Description of the task:
Copy everything from the line containing "will click(x=725, y=238)." down to the end of the records, changing "dropdown" to "drop-down menu" and leaving all else unchanged.
━━━━━━━━━━━━━━━━
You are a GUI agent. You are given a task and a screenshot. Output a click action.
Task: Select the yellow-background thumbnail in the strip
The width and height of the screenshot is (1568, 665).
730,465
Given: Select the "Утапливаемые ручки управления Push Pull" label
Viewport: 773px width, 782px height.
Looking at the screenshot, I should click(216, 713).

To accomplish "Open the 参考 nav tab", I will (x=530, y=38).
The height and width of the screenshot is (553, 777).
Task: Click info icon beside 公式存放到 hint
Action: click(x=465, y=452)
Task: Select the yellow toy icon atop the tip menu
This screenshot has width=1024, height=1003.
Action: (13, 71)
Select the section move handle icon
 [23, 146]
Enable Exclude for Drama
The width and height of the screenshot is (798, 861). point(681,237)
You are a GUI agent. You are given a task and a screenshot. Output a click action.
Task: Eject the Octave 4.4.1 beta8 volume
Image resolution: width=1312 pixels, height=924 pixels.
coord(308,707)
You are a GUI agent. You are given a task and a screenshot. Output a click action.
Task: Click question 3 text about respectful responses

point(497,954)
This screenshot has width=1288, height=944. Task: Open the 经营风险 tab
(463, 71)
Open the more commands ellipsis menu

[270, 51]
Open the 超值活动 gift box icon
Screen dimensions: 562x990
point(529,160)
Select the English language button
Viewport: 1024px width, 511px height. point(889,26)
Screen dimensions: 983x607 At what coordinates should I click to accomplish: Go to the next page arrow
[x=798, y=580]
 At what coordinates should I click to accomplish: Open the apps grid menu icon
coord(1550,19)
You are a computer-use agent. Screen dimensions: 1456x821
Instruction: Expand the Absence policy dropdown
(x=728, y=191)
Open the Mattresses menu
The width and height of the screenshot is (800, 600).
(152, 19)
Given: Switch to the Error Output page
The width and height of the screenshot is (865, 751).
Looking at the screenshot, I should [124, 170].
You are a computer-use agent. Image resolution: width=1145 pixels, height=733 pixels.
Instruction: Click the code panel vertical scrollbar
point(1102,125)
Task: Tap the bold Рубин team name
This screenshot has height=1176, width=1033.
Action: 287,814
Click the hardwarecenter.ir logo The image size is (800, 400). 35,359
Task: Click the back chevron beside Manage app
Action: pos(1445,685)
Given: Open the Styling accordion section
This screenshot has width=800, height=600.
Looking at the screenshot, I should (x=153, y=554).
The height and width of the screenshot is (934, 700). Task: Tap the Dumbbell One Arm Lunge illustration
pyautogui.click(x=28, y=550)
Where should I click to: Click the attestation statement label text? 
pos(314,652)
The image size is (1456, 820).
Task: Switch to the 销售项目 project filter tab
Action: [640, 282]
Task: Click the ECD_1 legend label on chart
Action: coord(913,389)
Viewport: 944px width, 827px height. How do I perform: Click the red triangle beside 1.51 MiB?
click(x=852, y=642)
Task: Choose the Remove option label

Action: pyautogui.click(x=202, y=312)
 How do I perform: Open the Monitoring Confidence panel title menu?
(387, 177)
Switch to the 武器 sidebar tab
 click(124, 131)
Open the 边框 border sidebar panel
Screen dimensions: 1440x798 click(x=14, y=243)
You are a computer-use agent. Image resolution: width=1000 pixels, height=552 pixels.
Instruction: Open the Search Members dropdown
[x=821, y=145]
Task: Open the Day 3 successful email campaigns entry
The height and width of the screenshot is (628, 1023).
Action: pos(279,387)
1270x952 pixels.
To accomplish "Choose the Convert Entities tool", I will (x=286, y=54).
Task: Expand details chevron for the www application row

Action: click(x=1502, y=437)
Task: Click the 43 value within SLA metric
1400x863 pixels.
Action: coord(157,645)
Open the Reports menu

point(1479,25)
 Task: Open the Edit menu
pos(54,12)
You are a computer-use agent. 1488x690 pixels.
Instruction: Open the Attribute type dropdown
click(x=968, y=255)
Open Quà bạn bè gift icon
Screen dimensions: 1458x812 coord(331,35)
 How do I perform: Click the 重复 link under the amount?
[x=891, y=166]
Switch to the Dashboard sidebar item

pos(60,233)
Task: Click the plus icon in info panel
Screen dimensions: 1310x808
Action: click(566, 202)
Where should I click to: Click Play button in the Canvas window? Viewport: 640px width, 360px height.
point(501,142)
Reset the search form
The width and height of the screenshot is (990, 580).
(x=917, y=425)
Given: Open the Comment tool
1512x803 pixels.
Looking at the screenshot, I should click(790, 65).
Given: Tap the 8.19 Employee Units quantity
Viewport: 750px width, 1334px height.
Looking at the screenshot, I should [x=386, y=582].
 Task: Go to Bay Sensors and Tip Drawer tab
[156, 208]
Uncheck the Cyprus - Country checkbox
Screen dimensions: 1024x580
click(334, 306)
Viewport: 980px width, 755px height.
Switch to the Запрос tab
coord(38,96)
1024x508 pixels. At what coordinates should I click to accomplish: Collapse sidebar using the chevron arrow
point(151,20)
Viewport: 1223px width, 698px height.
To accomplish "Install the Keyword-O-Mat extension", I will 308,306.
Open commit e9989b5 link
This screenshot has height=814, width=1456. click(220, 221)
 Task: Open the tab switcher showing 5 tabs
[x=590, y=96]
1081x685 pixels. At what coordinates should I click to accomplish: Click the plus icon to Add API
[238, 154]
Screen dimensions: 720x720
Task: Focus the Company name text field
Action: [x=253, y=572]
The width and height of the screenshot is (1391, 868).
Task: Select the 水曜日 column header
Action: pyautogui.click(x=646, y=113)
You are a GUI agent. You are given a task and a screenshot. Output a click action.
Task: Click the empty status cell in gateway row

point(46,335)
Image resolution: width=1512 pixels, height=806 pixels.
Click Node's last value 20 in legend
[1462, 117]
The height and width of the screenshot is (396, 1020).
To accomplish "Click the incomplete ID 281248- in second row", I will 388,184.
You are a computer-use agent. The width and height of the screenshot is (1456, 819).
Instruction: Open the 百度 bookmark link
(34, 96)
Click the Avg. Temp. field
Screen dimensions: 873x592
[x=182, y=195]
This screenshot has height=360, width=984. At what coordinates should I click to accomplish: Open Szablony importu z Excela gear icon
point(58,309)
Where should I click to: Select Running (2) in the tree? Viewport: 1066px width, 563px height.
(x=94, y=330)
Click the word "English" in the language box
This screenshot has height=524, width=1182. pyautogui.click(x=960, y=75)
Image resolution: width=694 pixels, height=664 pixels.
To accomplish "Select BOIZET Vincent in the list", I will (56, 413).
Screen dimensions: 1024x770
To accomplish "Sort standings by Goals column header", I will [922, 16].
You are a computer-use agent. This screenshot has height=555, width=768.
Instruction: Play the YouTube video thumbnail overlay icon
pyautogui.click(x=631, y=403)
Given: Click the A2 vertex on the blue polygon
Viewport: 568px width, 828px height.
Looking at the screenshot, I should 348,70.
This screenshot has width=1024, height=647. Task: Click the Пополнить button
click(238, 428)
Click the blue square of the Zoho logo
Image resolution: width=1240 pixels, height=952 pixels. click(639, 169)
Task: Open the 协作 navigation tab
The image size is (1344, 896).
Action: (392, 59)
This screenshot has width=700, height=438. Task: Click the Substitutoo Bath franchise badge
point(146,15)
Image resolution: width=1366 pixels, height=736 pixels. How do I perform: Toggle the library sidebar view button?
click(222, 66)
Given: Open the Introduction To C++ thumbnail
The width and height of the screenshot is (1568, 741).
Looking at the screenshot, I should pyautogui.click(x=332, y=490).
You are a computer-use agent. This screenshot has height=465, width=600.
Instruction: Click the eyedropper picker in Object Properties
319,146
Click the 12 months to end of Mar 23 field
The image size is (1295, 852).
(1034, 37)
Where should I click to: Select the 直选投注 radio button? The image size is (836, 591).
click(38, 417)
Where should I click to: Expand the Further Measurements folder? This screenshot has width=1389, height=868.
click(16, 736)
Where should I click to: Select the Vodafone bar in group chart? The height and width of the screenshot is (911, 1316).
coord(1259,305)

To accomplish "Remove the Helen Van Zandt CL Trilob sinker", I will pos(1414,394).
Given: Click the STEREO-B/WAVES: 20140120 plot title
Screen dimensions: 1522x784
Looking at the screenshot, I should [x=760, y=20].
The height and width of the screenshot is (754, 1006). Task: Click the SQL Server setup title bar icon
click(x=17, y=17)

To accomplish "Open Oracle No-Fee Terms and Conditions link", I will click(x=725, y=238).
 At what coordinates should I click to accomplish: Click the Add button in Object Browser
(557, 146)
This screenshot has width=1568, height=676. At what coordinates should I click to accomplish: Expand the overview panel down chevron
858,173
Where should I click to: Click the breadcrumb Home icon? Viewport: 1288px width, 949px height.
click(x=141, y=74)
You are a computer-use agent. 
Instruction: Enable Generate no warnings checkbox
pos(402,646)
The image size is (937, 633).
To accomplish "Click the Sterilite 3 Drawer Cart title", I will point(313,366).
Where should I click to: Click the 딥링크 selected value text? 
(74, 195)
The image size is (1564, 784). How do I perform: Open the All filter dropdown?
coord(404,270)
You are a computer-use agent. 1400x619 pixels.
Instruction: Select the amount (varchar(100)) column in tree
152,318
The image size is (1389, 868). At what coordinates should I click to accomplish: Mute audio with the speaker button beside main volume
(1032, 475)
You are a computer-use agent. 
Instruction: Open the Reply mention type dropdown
━━━━━━━━━━━━━━━━
Problem solution:
To accomplish "Open Oracle No-Fee Terms and Conditions link", I will click(x=725, y=238).
 At what coordinates should I click to accomplish: Click the Add button in Object Browser
(557, 146)
This screenshot has width=1568, height=676. At what coordinates should I click to accomplish: Expand the overview panel down chevron
858,173
Where should I click to: Click the breadcrumb Home icon? Viewport: 1288px width, 949px height.
click(x=141, y=74)
You are a computer-use agent. 
Instruction: Enable Generate no warnings checkbox
pos(402,646)
The image size is (937, 633).
To accomplish "Click the Sterilite 3 Drawer Cart title", I will point(313,366).
Where should I click to: Click the 딥링크 selected value text? 
(74, 195)
The image size is (1564, 784). How do I perform: Open the All filter drop-down menu?
coord(404,270)
You are a computer-use agent. 1400x619 pixels.
Instruction: Select the amount (varchar(100)) column in tree
152,318
The image size is (1389, 868). At what coordinates should I click to accomplish: Mute audio with the speaker button beside main volume
(1032, 475)
You are a computer-use agent. 
Instruction: Open the Reply mention type drop-down menu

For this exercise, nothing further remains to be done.